I used to use the linux mint bootloader for years without even bothering with the gentoo provided grub / grub2 stuff.

The bootloader is not htat important that you need to install it / update it always.

As long as you have a way to apply changes to reflect new kernels and changes to your disk structure you are fine, regardless if you use fedoras bootloader or not.

I never got the gentoo bootloaders working on any of my boxes, regarding old mbr and newer uefi boxes. Because I usually install a binary distro like arch or mint, i use these bootloaders and change the settings manually there.

A bootloader is just a tool to get your box in an useable state. The documentation regarding bootloaders was very bad regarding a year ago (set up date of this box)

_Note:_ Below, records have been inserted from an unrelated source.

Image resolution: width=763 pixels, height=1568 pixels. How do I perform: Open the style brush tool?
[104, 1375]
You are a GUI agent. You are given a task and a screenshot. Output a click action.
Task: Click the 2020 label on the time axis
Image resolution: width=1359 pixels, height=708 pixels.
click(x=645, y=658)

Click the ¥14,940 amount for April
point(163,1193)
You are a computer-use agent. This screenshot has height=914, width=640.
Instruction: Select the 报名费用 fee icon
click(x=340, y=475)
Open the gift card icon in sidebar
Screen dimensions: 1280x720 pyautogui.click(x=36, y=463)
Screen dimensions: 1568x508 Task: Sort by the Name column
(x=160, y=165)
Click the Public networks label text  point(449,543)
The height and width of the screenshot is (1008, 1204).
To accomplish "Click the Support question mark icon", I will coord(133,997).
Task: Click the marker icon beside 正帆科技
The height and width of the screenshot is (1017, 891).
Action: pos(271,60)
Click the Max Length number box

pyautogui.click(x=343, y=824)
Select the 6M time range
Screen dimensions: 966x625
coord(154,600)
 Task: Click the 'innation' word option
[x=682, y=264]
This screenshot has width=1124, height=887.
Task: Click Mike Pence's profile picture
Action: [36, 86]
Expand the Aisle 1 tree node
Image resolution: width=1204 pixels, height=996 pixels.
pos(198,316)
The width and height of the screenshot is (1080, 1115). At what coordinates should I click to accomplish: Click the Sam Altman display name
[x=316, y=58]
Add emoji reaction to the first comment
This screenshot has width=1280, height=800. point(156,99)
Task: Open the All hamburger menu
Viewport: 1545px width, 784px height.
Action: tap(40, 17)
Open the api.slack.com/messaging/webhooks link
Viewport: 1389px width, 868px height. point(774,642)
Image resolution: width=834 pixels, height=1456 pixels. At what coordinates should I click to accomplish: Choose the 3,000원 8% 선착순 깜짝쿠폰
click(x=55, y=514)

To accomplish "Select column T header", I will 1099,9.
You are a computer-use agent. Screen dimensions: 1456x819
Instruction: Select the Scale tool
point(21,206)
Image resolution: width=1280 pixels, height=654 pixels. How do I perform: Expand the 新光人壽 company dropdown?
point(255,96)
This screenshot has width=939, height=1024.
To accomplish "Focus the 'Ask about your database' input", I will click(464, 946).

Warning: stay away from scripts of mass destruction => grub-install => personal expierence. Linux mint overwrote hole mbr and grub configs without checking for custom lines... Make a backup of those structures and edit it manually. I usually only change the kernel name and the title of the grub2 after a kernel upgrade. Grub2 on uefi here now. Those script makes things only complicated and add a lot of lint which is hardly ever needed. In the initial installation phase you need to figure out which settings are needed anyway, therefor read kernel hints or your bootloader documentation. Wasted efforts to bother with those scripts ... do not work. do not recognize partitions and such (os-prober) ...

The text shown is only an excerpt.